Internally, the Taliban’s greatest threats come from the Islamic State-Khorasan Province (ISIS-K) and al-Qaeda.

While the number of bombings has dropped across the country since the Taliban took power, a school bomb killed at least six people in April. There was also a series of bombings in May 2022, for which the Islamic State claimed responsibility.

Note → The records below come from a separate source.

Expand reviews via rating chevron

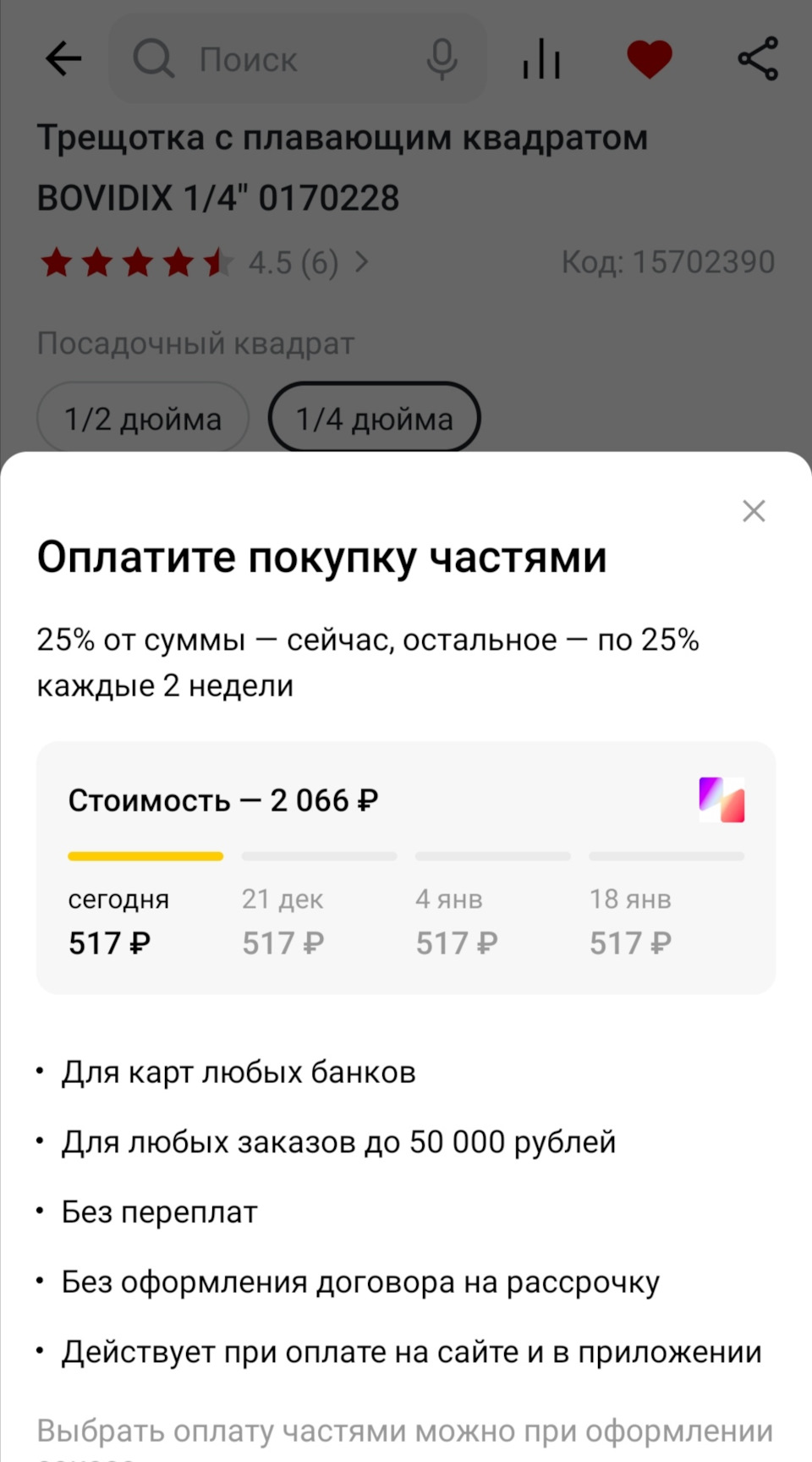pos(362,262)
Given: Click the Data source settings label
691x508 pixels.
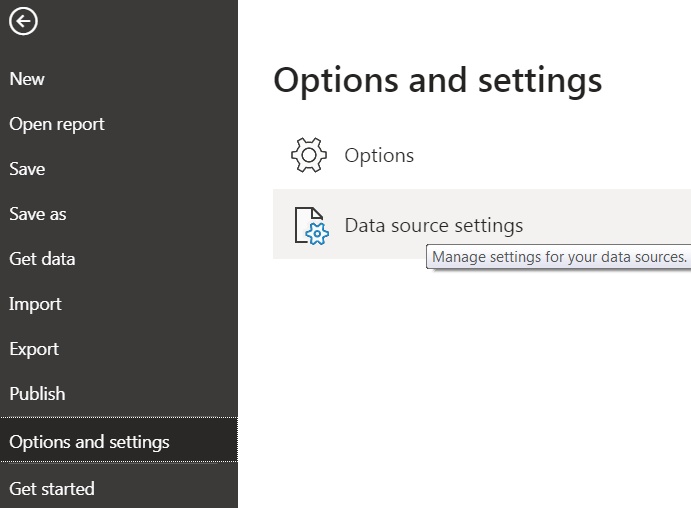Looking at the screenshot, I should point(433,225).
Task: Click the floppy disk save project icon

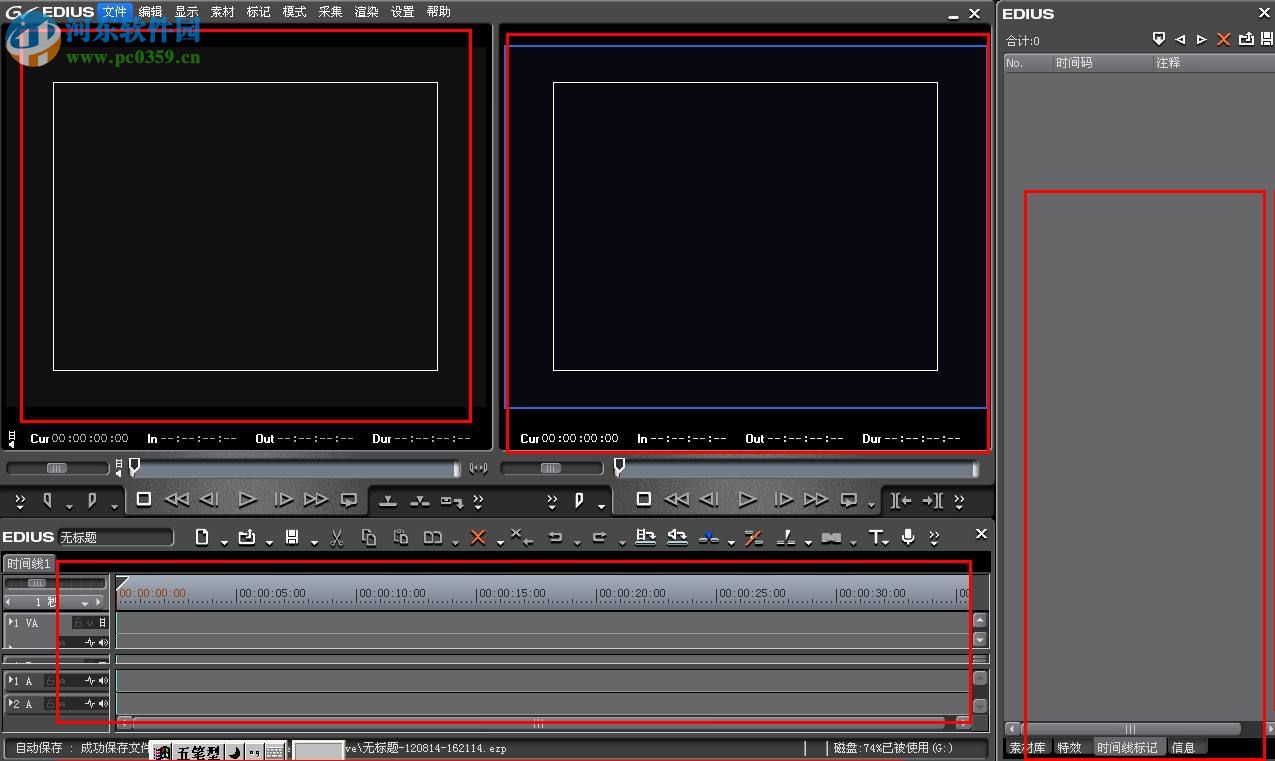Action: [x=292, y=538]
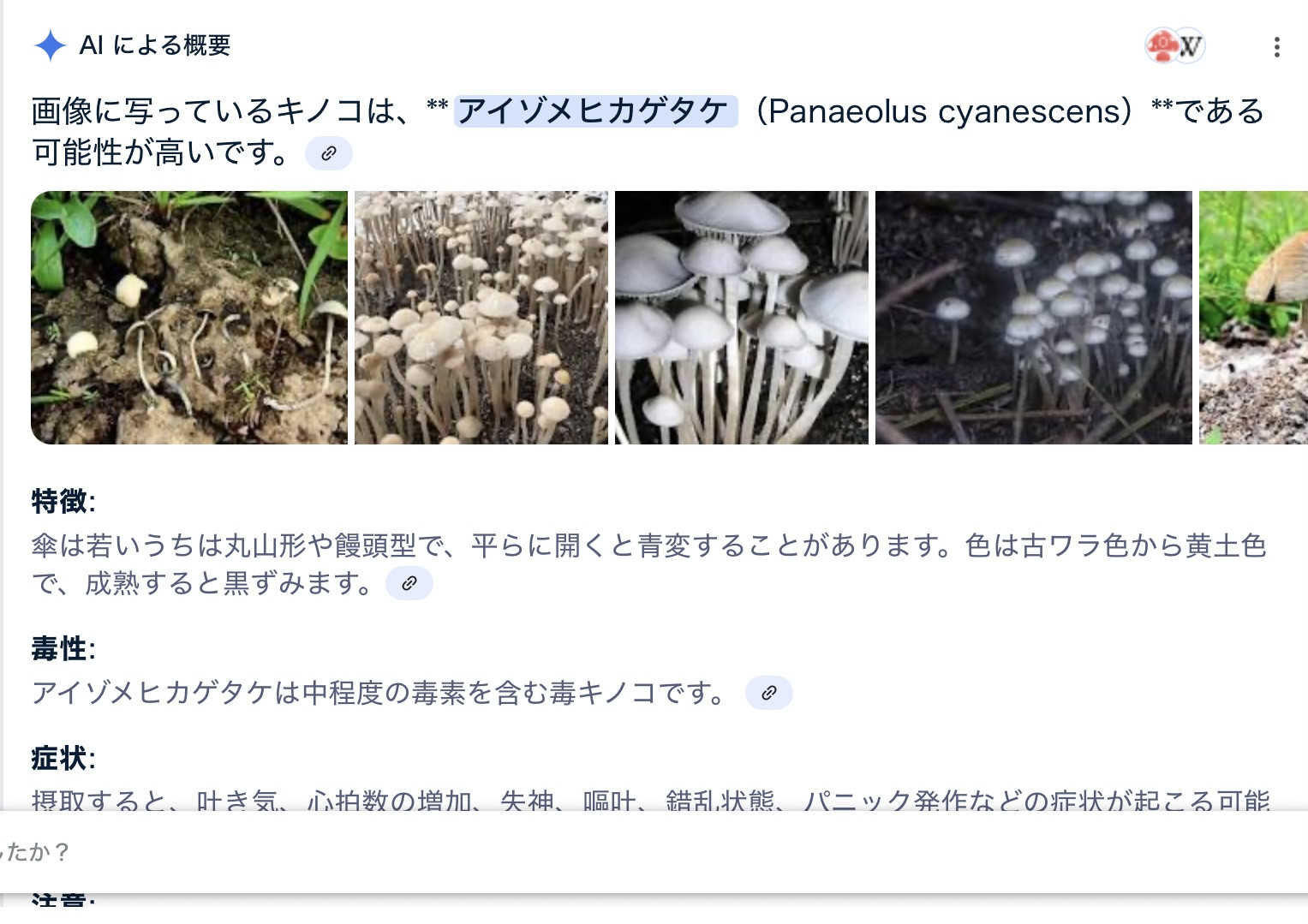
Task: Click the link icon after the 毒性 sentence
Action: click(769, 693)
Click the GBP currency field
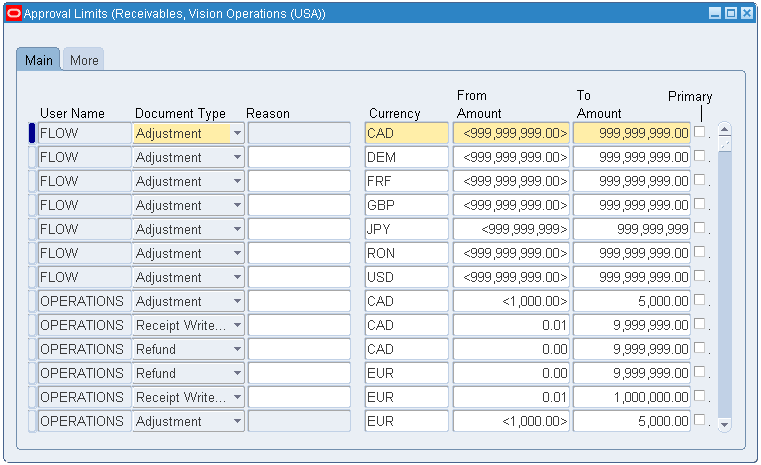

A Sikh temple was targeted in Kabul in June, killing two and injuring seven, and a bomb blast at a cricket match in Kabul in July killed two.

On the international front, the Taliban have not yet been recognized by any country, but the Taliban leadership was invited to an international conference in Tashkent, Uzbekistan, which included delegates from 30 other countries, including the European Union, the United States and representatives of the United Nations.

However, Western governments insist on seeing the Taliban improve their record on women’s and human rights, as well as inclusion in government, before they can engage in any meaningful way and give the Taliban official recognition.

FILE - In this photo released by Xinhua News Agency, Chinese Foreign Minister Wang Yi poses for pictures with Amir Khan Muttaqi, acting foreign minister of the interim government of the Afghan Taliban, in Kabul, March 24, 2022. (Saifurahman Safi/Xinhua via AP) FILE - In this photo released by Xinhua News Agency, Chinese Foreign Minister Wang Yi poses for pictures with Amir Khan Muttaqi, acting foreign minister of the interim government of the Afghan Taliban, in Kabul, March 24, 2022. (Saifurahman Safi/Xinhua via AP)

Security concerns bring China closer to the Taliban

China has maintained direct communication with the Taliban administration and both sides have met on several occasions, bilaterally and internationally, to discuss plans for Afghanistan’s reconstruction. Beijing has also been active in various international, multilateral and bilateral talks on Afghan issues with regional governments and international powers.

International organizations such as the Aga Khan Development Network continue their work to improve historic structures, parks and structural facilities.

This story originated in VOA’s Urdu service.